1.については、元々近江鉄道が単線ということもあるので、標準軌化と複線化は行いやすいと考えられます。最初に現在の線路の隣に三線軌条の線路を並走させた上で、それが出来次第、元の狭軌の線路を改軌していけば済む話ですからね。改軌まで済み、車両も標準軌のものを用意できたら、三線軌条で整備していた線路から狭軌を取っ払えばいいですね。
2.については、信楽高原鉄道を統廃合することにあたるので、図1の通り、いくつか代替の駅を建設すべきでしょう。
3.については、アプローチ線とはいえ、住宅地を通るケースもあるので、図4の通り適宜新駅設置で沿線民にもメリットを出すのが望ましいでしょう。

この通勤線の建設により、近江鉄道・信楽高原鉄道沿線から近鉄けいはんな線を通してコスモスクエアまで行くことができるようになります。また、途中経路として近鉄京都線に乗り入れることにより、近江鉄道・信楽高原鉄道沿線から乗り換えなし又は1回の乗り換えで京都や奈良にも行きやすくなります。

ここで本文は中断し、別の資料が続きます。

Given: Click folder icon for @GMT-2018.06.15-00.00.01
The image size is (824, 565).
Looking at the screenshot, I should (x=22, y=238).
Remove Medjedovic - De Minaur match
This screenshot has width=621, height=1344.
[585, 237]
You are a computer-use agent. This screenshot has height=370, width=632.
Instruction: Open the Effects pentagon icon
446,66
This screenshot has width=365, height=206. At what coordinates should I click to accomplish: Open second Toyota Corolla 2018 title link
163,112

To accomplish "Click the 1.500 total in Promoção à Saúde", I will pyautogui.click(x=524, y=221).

つまり、文字通り「京阪奈」の役割を果たすことになります。

予想されるデメリットとそれに対する対策(反論)を下記に挙げます。
・建設費がかかるじゃないか
(→近江鉄道区間は標準軌の改軌及び複線化にとどめており、近鉄線活用もしているので、今までの京阪奈線構想よりは安く済みそう)
・近江鉄道については他の支線も標準軌に改軌する必要あり
(→元々本数少ないので、夜間工事のみでまかなえそう)
・近鉄けいはんな線と直通するには第三軌条と普通の電化方式を直通できる車両が必要
(→英仏特急ユーロスターがかつてウォータールー発着だった時代に、イギリス国内で第三軌条使用で走行していたことを考えれば技術的には開発可能)

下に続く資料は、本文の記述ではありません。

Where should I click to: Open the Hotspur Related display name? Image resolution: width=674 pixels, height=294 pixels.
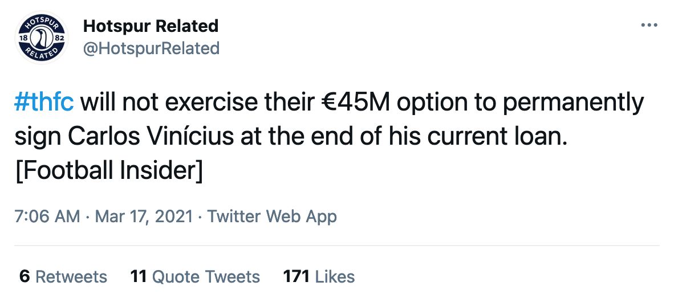tap(151, 26)
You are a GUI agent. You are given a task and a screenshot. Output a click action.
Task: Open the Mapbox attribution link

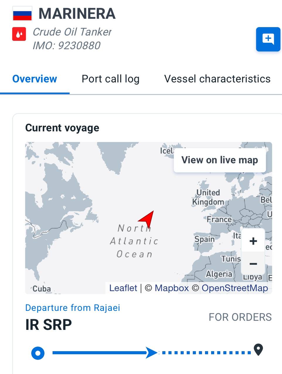tap(172, 288)
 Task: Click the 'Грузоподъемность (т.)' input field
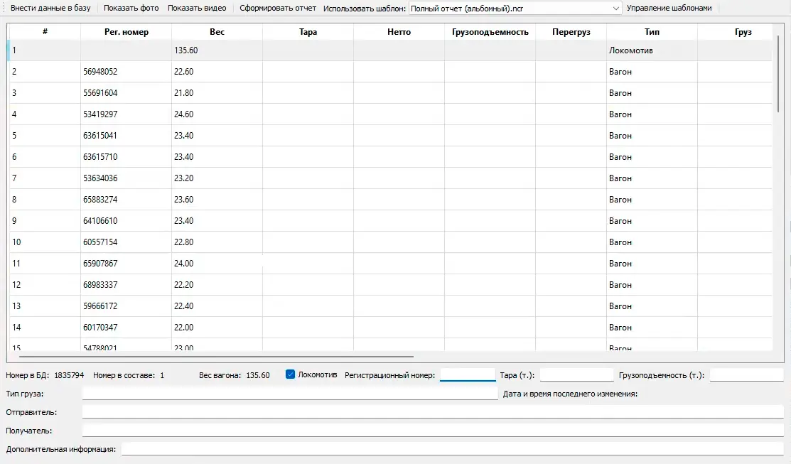click(x=746, y=374)
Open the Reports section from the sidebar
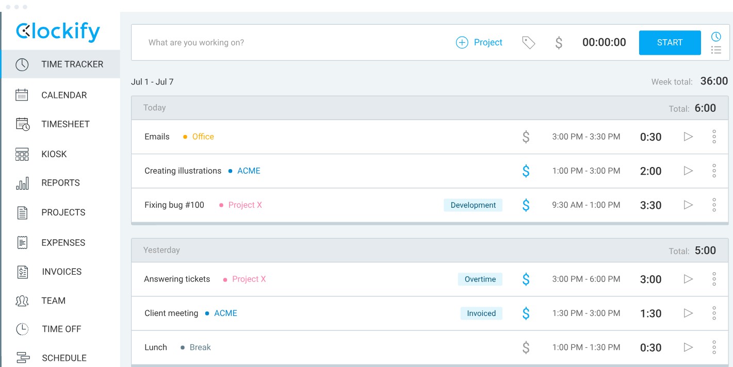 pyautogui.click(x=60, y=182)
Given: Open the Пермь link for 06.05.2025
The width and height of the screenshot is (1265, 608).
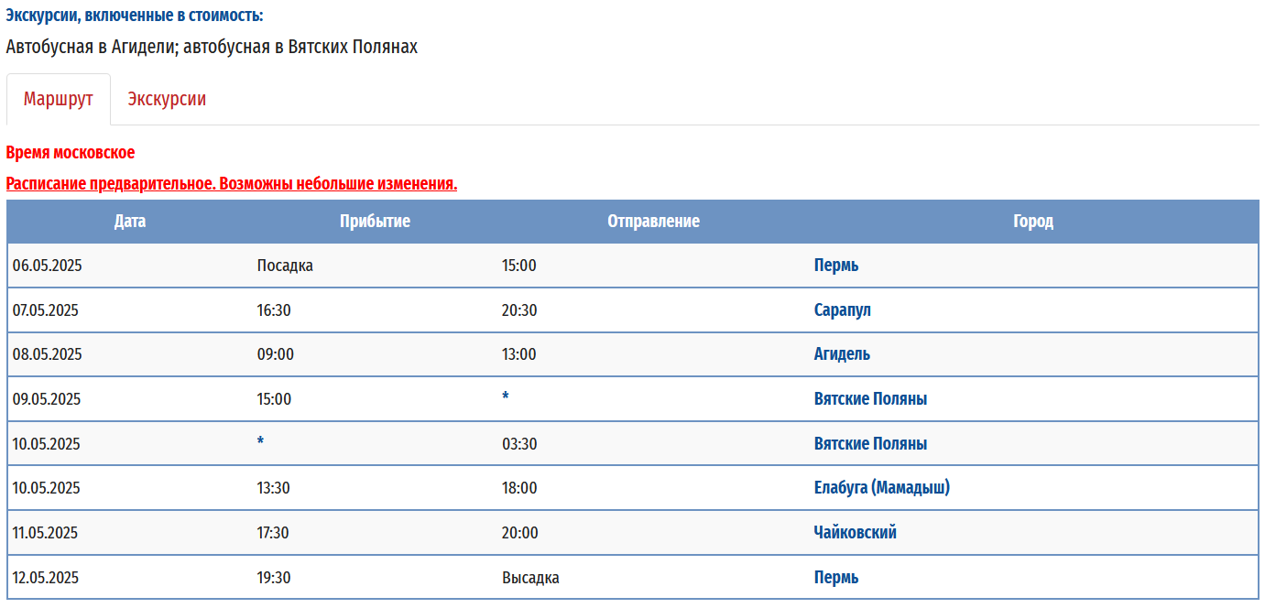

こういう在来線の標準軌化と合わせた、通勤線路の計画が今後の日本の鉄道整備には必要となるのではないでしょうか。



【コラム】
※第三軌条と三線軌条はややこしいけど、違うものだよ。
第三軌条は架線を下の方に通した電気の取り方のこと。
三線軌条はゲージの異なる車両同士を直通させる方式のこと。